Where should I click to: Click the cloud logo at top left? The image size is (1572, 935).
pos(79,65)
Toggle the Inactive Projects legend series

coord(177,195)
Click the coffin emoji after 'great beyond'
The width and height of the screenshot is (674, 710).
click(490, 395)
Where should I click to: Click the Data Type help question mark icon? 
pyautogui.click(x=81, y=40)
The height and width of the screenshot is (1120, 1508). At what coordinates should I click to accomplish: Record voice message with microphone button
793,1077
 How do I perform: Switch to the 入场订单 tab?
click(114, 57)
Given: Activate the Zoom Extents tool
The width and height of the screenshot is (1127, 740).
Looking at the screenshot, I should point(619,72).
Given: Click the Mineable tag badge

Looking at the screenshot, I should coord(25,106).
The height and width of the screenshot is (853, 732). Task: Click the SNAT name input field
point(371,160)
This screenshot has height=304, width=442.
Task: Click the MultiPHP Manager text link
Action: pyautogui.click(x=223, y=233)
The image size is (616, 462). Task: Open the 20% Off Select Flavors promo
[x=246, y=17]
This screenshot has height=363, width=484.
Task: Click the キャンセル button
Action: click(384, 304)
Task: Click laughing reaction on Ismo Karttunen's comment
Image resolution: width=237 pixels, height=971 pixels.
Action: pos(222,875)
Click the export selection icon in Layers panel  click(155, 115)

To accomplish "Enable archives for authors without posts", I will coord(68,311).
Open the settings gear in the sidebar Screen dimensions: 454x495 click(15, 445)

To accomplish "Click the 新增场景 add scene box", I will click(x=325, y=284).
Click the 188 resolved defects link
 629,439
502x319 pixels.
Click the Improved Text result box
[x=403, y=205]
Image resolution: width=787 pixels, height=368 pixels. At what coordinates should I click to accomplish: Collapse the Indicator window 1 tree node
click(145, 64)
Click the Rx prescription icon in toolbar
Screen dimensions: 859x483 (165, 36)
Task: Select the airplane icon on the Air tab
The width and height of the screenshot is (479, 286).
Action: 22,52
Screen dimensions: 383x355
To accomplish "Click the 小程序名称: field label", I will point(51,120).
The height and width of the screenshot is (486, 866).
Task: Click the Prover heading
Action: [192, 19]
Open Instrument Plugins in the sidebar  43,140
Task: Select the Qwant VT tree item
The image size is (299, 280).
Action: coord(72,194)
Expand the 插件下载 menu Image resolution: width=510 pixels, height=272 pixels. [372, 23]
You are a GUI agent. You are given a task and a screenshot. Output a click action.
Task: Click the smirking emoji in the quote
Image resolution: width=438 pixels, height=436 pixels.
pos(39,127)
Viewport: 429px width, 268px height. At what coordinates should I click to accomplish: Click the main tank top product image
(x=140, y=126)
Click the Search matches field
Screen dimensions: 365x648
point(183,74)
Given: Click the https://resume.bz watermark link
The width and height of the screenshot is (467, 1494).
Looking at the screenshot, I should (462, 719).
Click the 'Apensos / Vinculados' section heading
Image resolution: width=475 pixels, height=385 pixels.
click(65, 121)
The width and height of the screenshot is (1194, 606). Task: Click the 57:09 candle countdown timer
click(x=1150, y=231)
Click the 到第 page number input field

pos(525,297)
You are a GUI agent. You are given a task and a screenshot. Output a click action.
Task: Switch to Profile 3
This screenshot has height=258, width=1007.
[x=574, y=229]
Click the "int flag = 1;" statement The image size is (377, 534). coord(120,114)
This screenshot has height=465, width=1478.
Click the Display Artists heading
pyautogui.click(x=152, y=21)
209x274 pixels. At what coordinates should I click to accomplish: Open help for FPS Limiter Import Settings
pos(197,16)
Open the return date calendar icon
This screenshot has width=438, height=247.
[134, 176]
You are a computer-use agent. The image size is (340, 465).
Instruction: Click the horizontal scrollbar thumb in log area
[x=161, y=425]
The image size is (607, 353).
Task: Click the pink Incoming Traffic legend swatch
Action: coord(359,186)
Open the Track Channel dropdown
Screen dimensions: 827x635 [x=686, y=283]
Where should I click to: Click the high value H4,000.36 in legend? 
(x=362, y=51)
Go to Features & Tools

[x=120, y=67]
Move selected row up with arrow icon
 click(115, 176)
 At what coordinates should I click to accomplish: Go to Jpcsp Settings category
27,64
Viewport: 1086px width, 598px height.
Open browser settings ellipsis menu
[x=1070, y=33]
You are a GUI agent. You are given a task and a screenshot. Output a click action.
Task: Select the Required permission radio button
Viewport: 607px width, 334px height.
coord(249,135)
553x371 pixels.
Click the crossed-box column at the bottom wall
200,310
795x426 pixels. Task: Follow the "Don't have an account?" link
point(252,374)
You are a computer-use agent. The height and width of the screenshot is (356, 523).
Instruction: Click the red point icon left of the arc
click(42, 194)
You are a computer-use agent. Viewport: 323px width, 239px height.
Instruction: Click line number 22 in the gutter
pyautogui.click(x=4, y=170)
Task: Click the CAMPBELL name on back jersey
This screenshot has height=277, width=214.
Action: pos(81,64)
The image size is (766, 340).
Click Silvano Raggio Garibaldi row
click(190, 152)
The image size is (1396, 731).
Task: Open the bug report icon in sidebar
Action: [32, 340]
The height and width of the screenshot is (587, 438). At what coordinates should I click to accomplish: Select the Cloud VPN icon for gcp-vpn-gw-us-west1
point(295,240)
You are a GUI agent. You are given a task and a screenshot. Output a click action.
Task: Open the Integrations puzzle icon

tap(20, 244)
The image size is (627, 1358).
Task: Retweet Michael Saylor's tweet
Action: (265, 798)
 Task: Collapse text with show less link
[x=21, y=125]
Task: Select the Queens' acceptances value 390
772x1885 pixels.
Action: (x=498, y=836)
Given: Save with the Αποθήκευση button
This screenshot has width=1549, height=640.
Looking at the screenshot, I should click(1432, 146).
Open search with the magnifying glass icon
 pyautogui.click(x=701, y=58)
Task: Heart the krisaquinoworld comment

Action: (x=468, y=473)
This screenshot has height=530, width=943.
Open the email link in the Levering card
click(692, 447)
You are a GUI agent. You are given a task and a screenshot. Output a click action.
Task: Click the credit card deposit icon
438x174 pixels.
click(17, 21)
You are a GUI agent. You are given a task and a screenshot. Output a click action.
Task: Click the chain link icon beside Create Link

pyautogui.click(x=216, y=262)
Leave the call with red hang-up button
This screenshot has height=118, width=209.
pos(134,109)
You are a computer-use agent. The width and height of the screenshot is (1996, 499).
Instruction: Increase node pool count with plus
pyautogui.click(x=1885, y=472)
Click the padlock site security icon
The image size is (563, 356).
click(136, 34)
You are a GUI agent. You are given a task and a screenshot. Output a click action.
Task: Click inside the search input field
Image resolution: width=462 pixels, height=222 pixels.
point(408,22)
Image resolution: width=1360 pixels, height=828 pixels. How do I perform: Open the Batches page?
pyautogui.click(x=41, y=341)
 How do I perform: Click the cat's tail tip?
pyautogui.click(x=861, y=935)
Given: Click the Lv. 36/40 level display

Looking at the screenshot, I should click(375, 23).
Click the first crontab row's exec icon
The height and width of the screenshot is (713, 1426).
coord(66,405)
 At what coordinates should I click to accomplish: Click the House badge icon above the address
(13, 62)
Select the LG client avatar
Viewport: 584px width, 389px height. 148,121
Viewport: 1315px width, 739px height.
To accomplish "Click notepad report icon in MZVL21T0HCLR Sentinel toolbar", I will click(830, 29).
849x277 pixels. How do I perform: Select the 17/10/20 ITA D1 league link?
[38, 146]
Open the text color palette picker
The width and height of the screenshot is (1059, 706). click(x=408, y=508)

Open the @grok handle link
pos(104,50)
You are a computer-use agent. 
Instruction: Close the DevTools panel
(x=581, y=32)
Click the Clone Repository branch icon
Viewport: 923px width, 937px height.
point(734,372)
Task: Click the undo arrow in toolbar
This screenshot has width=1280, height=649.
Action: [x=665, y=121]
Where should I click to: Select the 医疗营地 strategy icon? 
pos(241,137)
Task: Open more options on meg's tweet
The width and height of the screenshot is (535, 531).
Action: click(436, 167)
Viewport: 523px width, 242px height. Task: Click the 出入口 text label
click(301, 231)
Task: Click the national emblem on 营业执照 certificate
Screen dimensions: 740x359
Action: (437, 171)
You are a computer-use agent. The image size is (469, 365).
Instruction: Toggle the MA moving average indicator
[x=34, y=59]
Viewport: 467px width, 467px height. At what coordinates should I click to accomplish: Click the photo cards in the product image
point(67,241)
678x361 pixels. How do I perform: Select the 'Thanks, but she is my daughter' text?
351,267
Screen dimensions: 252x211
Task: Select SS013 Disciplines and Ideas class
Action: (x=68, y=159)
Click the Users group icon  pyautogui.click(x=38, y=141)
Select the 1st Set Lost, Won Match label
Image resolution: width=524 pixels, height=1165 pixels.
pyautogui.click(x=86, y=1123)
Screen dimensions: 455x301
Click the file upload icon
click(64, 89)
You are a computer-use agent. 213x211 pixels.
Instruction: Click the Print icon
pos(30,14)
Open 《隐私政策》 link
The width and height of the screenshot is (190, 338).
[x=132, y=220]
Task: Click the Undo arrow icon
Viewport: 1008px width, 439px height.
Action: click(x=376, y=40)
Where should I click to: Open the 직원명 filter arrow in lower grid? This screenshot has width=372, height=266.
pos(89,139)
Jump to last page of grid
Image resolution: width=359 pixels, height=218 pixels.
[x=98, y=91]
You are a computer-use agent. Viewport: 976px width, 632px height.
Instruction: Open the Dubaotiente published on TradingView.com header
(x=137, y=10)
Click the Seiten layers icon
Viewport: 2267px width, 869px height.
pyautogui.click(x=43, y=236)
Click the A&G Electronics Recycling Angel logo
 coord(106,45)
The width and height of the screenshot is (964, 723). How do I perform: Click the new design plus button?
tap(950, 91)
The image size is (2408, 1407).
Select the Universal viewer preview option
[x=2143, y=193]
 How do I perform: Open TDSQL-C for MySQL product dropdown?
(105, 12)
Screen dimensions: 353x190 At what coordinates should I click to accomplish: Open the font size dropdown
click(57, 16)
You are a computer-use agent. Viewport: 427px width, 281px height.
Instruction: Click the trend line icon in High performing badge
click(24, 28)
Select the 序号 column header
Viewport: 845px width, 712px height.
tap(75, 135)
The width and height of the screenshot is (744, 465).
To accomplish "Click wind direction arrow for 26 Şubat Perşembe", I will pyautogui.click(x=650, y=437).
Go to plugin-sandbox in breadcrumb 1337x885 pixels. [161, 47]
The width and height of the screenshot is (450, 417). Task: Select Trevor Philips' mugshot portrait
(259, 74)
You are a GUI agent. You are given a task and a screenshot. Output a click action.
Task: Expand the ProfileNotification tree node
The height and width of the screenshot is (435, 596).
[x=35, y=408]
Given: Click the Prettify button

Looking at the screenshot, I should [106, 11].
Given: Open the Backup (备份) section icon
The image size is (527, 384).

________________________

■ What you should do ■
From the first line of the listing above through the line that contains "Screen dimensions: 383x355", retype every line exactly, and write nothing else.

■ Response to this exercise ■
Where should I click to: Click the cloud logo at top left? The image size is (1572, 935).
pos(79,65)
Toggle the Inactive Projects legend series

coord(177,195)
Click the coffin emoji after 'great beyond'
The width and height of the screenshot is (674, 710).
click(490, 395)
Where should I click to: Click the Data Type help question mark icon? 
pyautogui.click(x=81, y=40)
The height and width of the screenshot is (1120, 1508). At what coordinates should I click to accomplish: Record voice message with microphone button
793,1077
 How do I perform: Switch to the 入场订单 tab?
click(114, 57)
Given: Activate the Zoom Extents tool
The width and height of the screenshot is (1127, 740).
Looking at the screenshot, I should point(619,72).
Given: Click the Mineable tag badge

Looking at the screenshot, I should coord(25,106).
The height and width of the screenshot is (853, 732). Task: Click the SNAT name input field
point(371,160)
This screenshot has height=304, width=442.
Task: Click the MultiPHP Manager text link
Action: pyautogui.click(x=223, y=233)
The image size is (616, 462). Task: Open the 20% Off Select Flavors promo
[x=246, y=17]
This screenshot has height=363, width=484.
Task: Click the キャンセル button
Action: click(384, 304)
Task: Click laughing reaction on Ismo Karttunen's comment
Image resolution: width=237 pixels, height=971 pixels.
Action: pos(222,875)
Click the export selection icon in Layers panel  click(155, 115)

To accomplish "Enable archives for authors without posts", I will coord(68,311).
Open the settings gear in the sidebar Screen dimensions: 454x495 click(15, 445)

To accomplish "Click the 新增场景 add scene box", I will click(x=325, y=284).
Click the 188 resolved defects link
 629,439
502x319 pixels.
Click the Improved Text result box
[x=403, y=205]
Image resolution: width=787 pixels, height=368 pixels. At what coordinates should I click to accomplish: Collapse the Indicator window 1 tree node
click(145, 64)
Click the Rx prescription icon in toolbar
Screen dimensions: 859x483 (165, 36)
Task: Select the airplane icon on the Air tab
The width and height of the screenshot is (479, 286).
Action: 22,52
Screen dimensions: 383x355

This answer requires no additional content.